Reading passage
* * * * * * *
Friday, July 22, 2022

La mandola rediviva

The mandolin has played an important role in European music history. However, this is hardly reflected in today's performance practice. Now and then a piece for mandolin has been recorded, especially the Vivaldi concertos, but for a long time it hardly made an appearance at the concert platform. Even when historical performance practice aimed at reviving forgotten instruments, the mandolin was almost completely overlooked. Only a few specialists have dealt with the history and repertoire of the instrument. Since a few years, however, the tide seems to be turning. Several discs with music for mandolin, either solo or in ensemble, have been released.

Artemandoline [1] is one of several ensembles which entirely devote themselves to the mandolin repertoire. Its recording of Italian baroque mandolin sonatas attests to the backlog in the exploration of the repertoire for this instrument: five of the six sonatas in the programme are first recordings. The names of the composers were completely unknown to me: (Abbate) Ranieri Capponi, Niccolò Susier, Nicola Romaldi, Giovanni Pietro Sesto da Trento and Francesco Piccone. It speaks volumes that none of these are mentioned in the English music encyclopedia New Grove. The booklet includes a detailed history of the mandolin and mandolin playing, and there is also information about the composers, but very little is known about several of them. It is also worth mentioning that what is on offer here is only a small selection of a large repertoire. Music for mandolin is often assumed to be purely entertainment, and that is not entirely incorrect, but one-sided. Several sonatas performed here have something substantial to offer. One of them contains a fugue, several sonatas begin with a slow movement with the character of a toccata, with strong improvisational traits, and there is also a movement that is strongly reminiscent of a recitative. Musical entertainment can certainly be of good quality, and that's the case here. It is then the challenge to the performers to bring those qualities to the fore, and in this department Artemandoline is doing a very good job. This disc is an important contribution to the re-evaluation of an instrument that has been forgotten for too long.
* * * * * * *
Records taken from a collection
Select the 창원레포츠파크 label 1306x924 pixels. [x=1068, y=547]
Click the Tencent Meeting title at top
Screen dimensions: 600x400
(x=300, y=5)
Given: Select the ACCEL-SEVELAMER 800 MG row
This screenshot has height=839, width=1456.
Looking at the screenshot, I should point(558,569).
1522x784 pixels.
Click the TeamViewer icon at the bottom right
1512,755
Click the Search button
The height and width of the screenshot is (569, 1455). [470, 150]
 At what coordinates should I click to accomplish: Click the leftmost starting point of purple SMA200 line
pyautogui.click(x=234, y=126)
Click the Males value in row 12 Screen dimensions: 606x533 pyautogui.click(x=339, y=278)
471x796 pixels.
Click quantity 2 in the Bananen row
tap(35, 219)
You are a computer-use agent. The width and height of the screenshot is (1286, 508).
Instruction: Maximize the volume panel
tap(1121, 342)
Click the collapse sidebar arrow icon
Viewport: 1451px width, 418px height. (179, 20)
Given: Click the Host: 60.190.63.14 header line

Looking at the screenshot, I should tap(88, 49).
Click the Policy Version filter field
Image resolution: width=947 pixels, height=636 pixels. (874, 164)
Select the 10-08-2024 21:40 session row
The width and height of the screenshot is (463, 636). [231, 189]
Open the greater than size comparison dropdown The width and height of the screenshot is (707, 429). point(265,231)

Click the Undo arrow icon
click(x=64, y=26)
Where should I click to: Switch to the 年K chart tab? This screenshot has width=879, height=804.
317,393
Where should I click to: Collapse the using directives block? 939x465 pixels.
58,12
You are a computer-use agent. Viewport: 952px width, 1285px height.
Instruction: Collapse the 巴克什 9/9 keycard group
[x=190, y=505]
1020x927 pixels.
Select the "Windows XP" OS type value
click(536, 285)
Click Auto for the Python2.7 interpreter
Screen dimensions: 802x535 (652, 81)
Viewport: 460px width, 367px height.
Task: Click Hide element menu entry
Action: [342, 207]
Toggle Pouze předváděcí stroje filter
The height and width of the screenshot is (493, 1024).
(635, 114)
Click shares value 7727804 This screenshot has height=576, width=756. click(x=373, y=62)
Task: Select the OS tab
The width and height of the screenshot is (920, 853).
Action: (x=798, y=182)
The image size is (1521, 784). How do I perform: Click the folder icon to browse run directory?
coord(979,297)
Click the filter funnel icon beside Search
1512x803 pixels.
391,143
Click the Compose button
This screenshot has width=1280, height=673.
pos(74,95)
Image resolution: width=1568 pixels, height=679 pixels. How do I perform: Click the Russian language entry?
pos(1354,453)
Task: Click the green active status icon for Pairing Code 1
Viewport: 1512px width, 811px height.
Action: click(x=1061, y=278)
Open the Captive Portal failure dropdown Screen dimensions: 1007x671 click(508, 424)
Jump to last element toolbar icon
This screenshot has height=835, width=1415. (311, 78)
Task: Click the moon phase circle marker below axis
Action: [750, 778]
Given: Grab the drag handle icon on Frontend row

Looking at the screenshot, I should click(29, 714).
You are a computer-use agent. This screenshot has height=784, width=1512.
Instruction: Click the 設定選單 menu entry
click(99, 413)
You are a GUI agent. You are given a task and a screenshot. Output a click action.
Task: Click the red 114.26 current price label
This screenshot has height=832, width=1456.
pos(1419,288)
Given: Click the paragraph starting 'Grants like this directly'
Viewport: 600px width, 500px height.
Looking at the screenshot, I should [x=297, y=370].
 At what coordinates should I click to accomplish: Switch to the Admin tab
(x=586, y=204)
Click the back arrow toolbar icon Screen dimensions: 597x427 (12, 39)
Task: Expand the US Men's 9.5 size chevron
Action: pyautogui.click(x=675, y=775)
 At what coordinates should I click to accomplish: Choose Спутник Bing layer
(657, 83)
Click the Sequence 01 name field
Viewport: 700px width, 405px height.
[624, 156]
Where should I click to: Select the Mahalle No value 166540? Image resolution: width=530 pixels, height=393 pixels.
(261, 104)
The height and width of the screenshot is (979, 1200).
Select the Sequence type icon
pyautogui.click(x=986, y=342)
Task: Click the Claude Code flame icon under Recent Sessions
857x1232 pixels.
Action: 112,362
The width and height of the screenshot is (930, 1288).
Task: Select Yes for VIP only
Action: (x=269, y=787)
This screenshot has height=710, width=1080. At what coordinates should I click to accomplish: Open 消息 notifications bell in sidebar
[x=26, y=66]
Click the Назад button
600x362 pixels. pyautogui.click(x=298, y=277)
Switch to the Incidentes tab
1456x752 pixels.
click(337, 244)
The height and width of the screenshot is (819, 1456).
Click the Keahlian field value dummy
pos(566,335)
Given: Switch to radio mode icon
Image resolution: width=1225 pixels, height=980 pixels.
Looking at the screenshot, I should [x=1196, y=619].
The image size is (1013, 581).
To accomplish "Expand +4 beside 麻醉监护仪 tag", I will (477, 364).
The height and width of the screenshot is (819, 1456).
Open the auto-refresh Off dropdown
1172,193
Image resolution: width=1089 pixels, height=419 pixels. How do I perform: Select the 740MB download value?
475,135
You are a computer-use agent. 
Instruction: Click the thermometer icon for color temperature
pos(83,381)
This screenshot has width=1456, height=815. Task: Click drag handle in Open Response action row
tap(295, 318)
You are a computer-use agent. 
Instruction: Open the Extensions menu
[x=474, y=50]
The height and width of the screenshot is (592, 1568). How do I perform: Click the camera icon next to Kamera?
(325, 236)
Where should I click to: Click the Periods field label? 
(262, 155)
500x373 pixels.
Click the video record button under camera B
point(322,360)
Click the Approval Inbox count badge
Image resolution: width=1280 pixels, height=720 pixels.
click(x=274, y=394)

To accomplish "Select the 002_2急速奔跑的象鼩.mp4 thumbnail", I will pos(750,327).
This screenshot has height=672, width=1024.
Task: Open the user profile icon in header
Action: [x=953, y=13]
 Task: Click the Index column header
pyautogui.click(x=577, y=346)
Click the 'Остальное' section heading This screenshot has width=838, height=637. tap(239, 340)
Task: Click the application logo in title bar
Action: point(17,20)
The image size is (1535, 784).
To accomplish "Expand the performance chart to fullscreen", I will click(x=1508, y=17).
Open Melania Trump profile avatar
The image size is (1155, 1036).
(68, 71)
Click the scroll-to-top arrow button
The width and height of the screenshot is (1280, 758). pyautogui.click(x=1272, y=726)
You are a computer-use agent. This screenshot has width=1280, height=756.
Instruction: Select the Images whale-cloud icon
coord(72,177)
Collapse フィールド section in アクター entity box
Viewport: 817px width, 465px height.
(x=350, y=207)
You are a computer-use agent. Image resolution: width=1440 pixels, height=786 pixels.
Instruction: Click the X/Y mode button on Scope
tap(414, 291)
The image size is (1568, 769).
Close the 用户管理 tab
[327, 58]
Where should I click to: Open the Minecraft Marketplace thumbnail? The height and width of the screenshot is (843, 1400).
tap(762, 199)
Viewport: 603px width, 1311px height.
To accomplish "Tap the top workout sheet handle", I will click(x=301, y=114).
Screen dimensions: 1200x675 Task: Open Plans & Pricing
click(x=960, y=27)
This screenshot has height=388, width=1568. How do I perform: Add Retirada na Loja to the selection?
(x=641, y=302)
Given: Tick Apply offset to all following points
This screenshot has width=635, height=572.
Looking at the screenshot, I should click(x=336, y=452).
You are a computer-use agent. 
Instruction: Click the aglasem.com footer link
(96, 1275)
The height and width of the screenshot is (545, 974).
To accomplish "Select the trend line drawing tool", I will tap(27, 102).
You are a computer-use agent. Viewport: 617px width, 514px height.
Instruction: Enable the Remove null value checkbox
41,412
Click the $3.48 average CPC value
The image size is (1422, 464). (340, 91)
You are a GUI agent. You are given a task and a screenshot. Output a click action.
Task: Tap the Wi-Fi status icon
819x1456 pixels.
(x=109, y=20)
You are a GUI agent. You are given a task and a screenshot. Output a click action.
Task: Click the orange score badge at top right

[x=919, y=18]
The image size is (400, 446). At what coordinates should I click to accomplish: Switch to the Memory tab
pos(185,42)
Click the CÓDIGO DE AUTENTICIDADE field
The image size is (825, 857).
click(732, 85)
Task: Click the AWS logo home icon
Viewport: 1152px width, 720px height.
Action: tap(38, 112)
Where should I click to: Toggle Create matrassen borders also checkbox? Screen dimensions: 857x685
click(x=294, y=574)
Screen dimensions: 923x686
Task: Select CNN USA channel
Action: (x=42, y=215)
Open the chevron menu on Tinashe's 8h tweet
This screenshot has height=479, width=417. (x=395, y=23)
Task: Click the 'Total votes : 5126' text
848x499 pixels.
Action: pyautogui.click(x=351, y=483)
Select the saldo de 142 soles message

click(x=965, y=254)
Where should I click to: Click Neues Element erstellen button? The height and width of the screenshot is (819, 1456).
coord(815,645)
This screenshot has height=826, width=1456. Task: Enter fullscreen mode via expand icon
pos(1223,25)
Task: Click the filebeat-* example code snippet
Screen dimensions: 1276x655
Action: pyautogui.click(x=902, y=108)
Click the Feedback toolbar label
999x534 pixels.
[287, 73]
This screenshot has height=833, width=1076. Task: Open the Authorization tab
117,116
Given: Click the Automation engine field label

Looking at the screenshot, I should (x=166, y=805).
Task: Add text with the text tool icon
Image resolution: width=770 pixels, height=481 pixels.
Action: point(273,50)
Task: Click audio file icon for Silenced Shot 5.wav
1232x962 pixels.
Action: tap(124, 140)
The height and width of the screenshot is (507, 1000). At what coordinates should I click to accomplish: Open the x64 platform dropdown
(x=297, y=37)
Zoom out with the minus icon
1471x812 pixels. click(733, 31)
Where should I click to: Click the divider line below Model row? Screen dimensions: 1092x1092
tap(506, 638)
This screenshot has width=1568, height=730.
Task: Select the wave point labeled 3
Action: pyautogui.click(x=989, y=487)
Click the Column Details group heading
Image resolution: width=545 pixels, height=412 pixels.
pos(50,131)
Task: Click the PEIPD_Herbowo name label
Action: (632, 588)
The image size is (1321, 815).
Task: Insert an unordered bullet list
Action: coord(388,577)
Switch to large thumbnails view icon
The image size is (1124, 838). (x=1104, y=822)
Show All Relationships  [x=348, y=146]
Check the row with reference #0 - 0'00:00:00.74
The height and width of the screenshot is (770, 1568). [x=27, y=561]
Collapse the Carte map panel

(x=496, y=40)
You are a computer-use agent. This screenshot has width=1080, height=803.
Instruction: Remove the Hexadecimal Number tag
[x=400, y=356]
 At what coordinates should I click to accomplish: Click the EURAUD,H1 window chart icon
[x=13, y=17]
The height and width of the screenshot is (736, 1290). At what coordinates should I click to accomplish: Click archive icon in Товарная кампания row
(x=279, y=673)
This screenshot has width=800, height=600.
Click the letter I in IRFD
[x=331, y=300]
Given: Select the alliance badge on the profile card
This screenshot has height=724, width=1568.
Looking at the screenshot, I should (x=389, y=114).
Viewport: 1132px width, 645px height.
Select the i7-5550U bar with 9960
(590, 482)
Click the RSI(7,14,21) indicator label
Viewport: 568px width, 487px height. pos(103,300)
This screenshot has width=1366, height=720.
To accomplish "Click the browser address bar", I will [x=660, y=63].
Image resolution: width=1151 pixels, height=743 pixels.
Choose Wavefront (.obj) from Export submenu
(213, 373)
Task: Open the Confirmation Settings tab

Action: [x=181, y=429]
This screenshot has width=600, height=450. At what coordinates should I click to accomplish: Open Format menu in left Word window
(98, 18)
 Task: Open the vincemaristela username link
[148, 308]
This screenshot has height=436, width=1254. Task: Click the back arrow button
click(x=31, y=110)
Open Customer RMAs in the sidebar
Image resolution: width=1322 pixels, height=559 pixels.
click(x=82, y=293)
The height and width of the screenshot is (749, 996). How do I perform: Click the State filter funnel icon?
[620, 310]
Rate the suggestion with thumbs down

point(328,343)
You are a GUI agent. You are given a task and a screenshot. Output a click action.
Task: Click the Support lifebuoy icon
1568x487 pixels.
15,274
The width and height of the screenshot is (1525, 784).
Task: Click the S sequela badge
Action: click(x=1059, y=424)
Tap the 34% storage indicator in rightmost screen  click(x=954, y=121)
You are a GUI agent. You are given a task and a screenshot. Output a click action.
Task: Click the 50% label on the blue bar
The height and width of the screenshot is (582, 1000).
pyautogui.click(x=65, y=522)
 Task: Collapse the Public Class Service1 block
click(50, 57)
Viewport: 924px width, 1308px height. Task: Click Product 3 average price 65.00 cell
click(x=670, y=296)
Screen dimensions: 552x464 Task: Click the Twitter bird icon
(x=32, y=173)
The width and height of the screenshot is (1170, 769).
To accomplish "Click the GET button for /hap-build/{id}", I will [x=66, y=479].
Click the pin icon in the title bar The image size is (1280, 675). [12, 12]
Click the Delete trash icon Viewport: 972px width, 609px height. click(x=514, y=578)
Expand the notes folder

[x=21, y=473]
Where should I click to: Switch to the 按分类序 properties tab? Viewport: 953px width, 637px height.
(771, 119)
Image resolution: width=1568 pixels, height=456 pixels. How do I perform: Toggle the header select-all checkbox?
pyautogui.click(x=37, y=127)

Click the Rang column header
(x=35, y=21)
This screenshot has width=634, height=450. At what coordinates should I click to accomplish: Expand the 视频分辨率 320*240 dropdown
* * * * * * *
Task list
a) Check each statement against the review of Italian baroque mandolin sonatas. Answer yes or no, and quote the deciding words: (i) All six sonatas on the disc are first recordings. (ii) None of the composers is mentioned in New Grove. (iii) The booklet contains a history of the mandolin.
b) Which concertos does the review single out as recorded mandolin pieces?
The data above is not needed here.

Outputs by task
a)
(i) No: "five of the six sonatas in the programme are first recordings."
(ii) Yes: "none of these are mentioned in the English music encyclopedia New Grove."
(iii) Yes: "The booklet includes a detailed history of the mandolin and mandolin playing"

b) The Vivaldi concertos.